Enhancing the treatment effect on melanoma by heat shock protein 70-peptide complexes purified from human melanoma cell lines.

Dendritic cell (DC) vaccines are currently one of the most effective approaches to treat melanoma. The immunogenicity of antigens loaded into DCs determines the treatment effects. Patients treated with autologous antigen-loaded DC vaccines achieve the best therapeutic effects. In China, most melanoma patients cannot access their autologous antigens because of formalin treatment of tumor tissue after surgery.

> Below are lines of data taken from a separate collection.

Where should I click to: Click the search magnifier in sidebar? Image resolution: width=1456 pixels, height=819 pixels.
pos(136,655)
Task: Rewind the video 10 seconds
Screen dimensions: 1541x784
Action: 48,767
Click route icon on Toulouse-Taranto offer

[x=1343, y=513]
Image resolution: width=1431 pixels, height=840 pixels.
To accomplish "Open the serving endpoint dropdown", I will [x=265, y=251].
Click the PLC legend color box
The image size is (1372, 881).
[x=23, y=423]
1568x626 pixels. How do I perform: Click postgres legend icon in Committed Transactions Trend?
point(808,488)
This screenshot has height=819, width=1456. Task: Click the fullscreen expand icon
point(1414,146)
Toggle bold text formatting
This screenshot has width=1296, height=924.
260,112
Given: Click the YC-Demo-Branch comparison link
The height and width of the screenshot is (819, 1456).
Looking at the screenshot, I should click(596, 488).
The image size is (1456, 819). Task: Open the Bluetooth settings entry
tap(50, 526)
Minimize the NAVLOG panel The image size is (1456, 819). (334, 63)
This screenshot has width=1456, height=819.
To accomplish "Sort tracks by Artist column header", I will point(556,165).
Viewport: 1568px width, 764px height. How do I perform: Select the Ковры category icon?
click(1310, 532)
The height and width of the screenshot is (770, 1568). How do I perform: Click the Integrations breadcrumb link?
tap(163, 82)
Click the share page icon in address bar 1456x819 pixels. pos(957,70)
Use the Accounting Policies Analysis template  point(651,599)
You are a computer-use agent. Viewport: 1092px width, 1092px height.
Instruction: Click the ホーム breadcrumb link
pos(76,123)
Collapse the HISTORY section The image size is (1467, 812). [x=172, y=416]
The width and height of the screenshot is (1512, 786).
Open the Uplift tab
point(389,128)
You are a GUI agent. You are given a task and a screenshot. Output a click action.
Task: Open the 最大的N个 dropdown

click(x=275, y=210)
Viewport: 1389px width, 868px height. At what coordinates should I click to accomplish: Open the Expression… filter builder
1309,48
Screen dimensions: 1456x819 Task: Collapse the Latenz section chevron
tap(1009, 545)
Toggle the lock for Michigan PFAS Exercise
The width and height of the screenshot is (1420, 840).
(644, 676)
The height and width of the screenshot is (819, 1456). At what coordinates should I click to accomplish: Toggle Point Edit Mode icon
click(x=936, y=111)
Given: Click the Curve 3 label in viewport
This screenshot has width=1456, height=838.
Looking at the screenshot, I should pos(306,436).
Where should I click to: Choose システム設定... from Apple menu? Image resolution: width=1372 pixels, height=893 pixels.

In the present study, we purified heat shock protein 70 (HSP70)-peptide complexes (PCs) from human melanoma cell lines A375, A875, M21, M14, WM‑35, and SK‑HEL‑1. We named the purified product as M‑HSP70‑PCs, and determined its immunological activities. Autologous HSP70‑PCs purified from primary tumor cells of melanoma patients (nine cases) were used as controls. These two kinds of tumor antigenic complexes loaded into DCs were used to stimulate an antitumor response against tumor cells in the corresponding patients. Mature DCs pulsed with M‑HSP70‑PCs stimulated autologous T cells to secrete the same levels of type I cytokines compared with the autologous HSP70‑PCs. Moreover, DCs pulsed with M‑HSP70‑PCs induced CD8+ T cells with an equal ability to kill melanoma cells from patients compared with autologous HSP70‑PCs. Next, we used these PC‑pulsed autologous DCs and induced autologous specific CD8+ T cells to treat one patient with melanoma of the nasal skin and lung metastasis. The treatment achieved a good effect after six cycles. These findings provide a new direction for DC-based immunotherapy for melanoma patients who cannot access autologous antigens.